Enhanced Hydrogen Evolution of Single-Atom Ru Sites via Geometric and Electronic Engineering: N and S Dual Coordination

Abstract Single-atom catalysts (SACs) have attracted wide attention, however a challenge in both the synthesis and determination of such active sites still occurs. Here a simply one-pot hydrothermal method has been reported to prepare SACs based on strong dual-coordinated interactions. The comprehensive structure analysis uncloses the highly dispersed single-atom Ru (RuSA) sites and formation of Ru-N and Ru-S bonds, suggesting the strong Ru-support interactions.
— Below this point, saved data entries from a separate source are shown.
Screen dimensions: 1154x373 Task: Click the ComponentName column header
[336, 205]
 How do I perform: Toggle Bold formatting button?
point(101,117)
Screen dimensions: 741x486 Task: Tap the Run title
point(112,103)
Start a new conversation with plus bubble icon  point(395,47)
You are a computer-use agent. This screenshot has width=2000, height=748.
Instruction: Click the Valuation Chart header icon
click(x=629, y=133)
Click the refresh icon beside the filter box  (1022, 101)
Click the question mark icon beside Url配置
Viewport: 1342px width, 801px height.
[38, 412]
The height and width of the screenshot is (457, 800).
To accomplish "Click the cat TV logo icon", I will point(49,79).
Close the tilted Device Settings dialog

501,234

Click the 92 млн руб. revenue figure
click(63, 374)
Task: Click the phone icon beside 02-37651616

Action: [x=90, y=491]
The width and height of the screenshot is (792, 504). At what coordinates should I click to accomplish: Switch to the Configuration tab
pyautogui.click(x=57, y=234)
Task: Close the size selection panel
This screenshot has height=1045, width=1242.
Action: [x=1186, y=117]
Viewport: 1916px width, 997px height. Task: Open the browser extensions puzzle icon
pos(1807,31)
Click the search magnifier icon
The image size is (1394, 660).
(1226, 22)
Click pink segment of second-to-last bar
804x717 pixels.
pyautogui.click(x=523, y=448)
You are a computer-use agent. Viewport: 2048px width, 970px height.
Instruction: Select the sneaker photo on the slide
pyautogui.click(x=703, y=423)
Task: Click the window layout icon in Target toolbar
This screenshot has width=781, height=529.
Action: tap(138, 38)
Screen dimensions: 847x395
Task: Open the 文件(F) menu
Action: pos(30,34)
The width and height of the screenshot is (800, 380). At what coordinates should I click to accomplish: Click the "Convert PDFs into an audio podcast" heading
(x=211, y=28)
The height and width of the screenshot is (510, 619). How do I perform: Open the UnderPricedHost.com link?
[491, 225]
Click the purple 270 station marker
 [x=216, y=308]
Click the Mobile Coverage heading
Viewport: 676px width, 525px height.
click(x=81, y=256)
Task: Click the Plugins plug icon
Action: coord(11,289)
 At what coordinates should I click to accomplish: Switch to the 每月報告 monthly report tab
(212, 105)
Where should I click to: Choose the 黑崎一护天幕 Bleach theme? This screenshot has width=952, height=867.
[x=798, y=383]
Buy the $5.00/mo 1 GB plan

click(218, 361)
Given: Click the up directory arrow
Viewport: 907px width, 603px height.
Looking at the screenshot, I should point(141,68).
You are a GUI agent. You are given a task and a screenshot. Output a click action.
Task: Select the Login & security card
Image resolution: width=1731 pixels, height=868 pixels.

The achieved catalyst Ru/N,S-Go shows robust hydrogen evolution reaction (HER) performances with a low overpotential 26 mV at a typical 10 mA cm-2 current density, Tafel slope 30 mV dec-1 and excellent durability of continuous 10000 cyclic voltammetry cycles, outperforming the benchmark commercial Pt/C. Density functional theory (DFT) calculations uncover that the strong coordination of Ru-N and Ru-S bonds could be not only efficient to water splitting, but then promote the formation of adsorbed hydrogen to hydrogen molecules (H* → H2), implying ultrahigh inherent HER activity. We believe that this work could provide a new idea for preparation of other SACs applied in different electrochemical fields.